David Cameron went head to head with Tony Blair in the House of Commons yesterday over the crisis facing the county's health services.

The Tory leader and MP for Witney told Mr Blair problems in the NHS were being caused by "Government mismanagement and a failure of leadership" and accused the Prime Minister of "presiding over the biggest administrative chaos in the NHS's history".

After Mr Blair listed improvements he said health services in the Thames Valley area had enjoyed since Labour was elected in 1997, Mr Cameron responded by inviting Mr Blair to visit Oxfordshire so he could show him the problems.

He said: "If he wants to come to my constituency he's very welcome to and I'll take him to Moorview Hospital for the mentally ill which is earmarked for closure under his Government. And maybe he can explain to the staff and the patients why it's going to be shut."

Mr Cameron added: "He could spend some time trying to find an NHS dentist. I think he'd have more luck looking for Lord Lucan riding on Shergar."

Mr Blair claimed the number of people in the Thames Valley strategic health authority region waiting over six months for an operation had dropped from more than 10,000 in 1997 to just 12 today.

He also said the number of patients waiting longer than 13 weeks for an out-patient appointment had decreased from 2,500 in 1997 to none now.

On Tuesday, Oxford West and Abingdon MP Evan Harris criticised Health Secretary Patricia Hewitt's refusal to lift the threat of job losses from the county's hospitals.

He said: "It is a damning indictment of the way the Government has run the health service when much of the extra money that has been invested has been frittered away on endless reorganisations, Government initiatives and political target chasing.

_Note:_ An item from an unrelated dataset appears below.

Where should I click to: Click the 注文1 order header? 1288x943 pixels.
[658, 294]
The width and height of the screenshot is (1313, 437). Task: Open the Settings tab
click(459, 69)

"The Government admits that there are thousands of posts that the NHS cannot fill, yet in Oxfordshire and elsewhere people doing good work are being made redundant. The Government must act now to prevent these savage cutbacks."

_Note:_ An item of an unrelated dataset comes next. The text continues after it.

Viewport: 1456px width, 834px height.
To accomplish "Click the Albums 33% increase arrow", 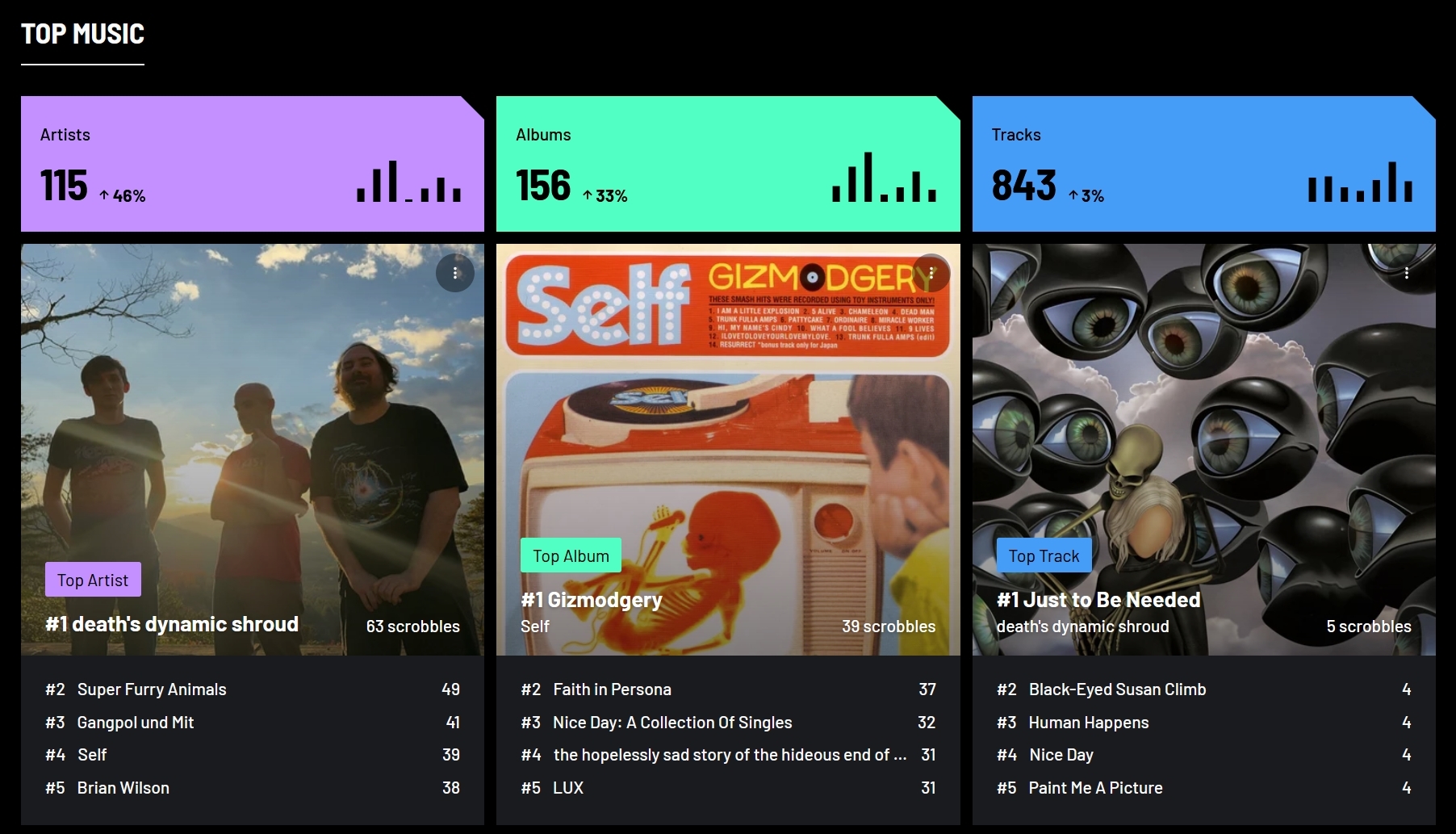I will pyautogui.click(x=588, y=195).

Oxford Radcliffe Hospitals NHS Trust health managers could be forced to make frontline medical staff redundant to ease a deficit of £35m following the loss of thousands of jobs nationally.

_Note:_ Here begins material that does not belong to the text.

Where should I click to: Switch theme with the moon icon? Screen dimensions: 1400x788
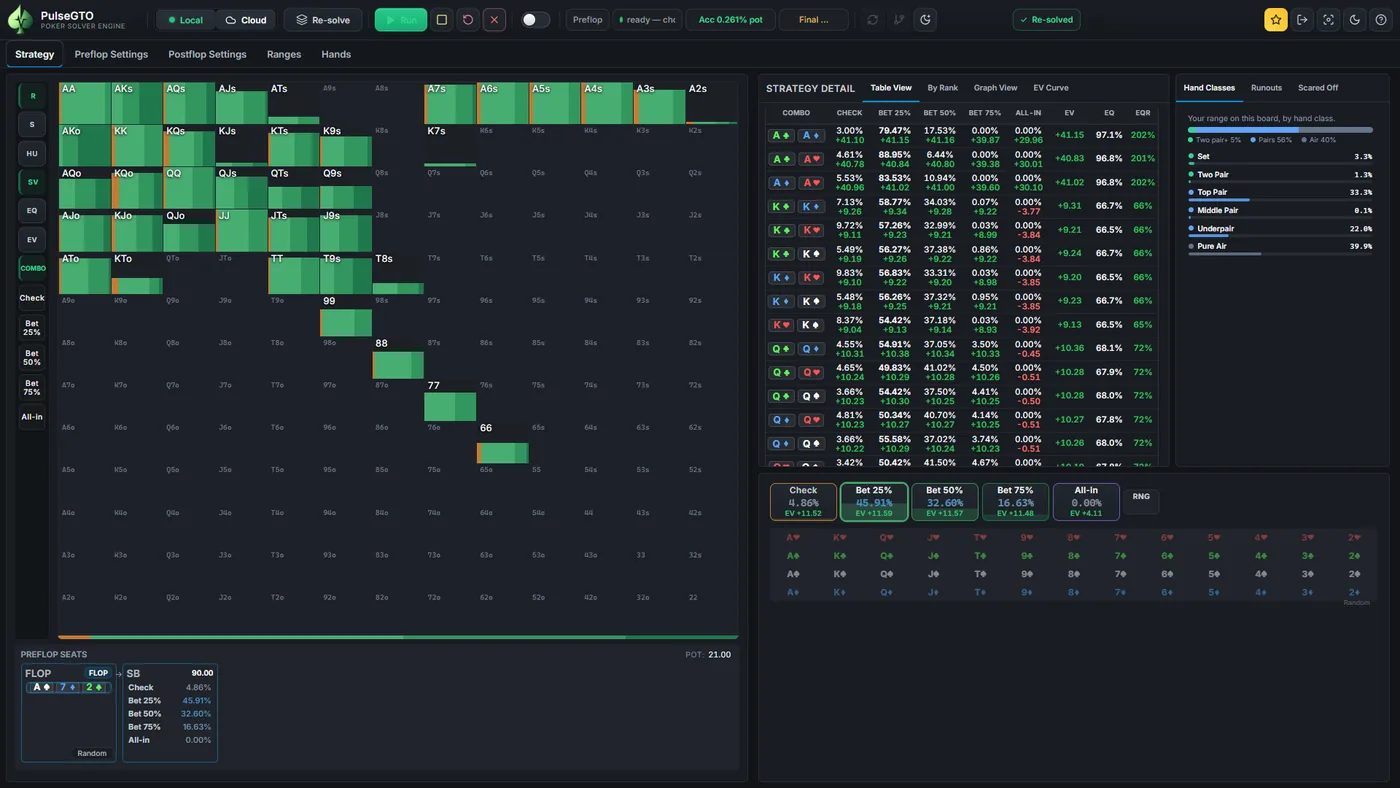(x=1355, y=20)

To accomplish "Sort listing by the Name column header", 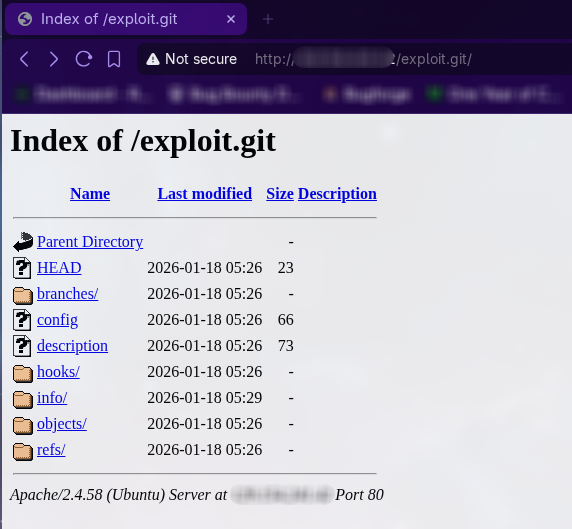I will click(x=90, y=194).
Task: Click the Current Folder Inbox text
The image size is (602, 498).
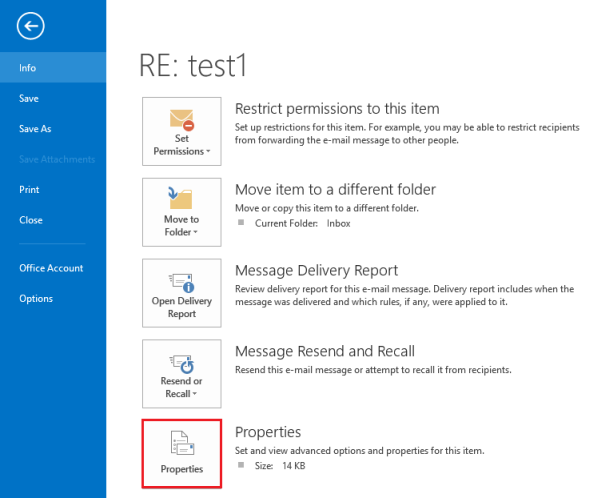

The £35m is the trust's share of an estimated £82m savings which may need to be made to health services across Oxfordshire by the end of the 2006/07 financial year.

The ORH trust employs about 10,000 people across Oxfordshire, including medical staff and ancillary workers.

Earlier this month, chief executive Trevor Campbell-Davis said managers would be "looking at the workforce" as a way of lowering costs quickly.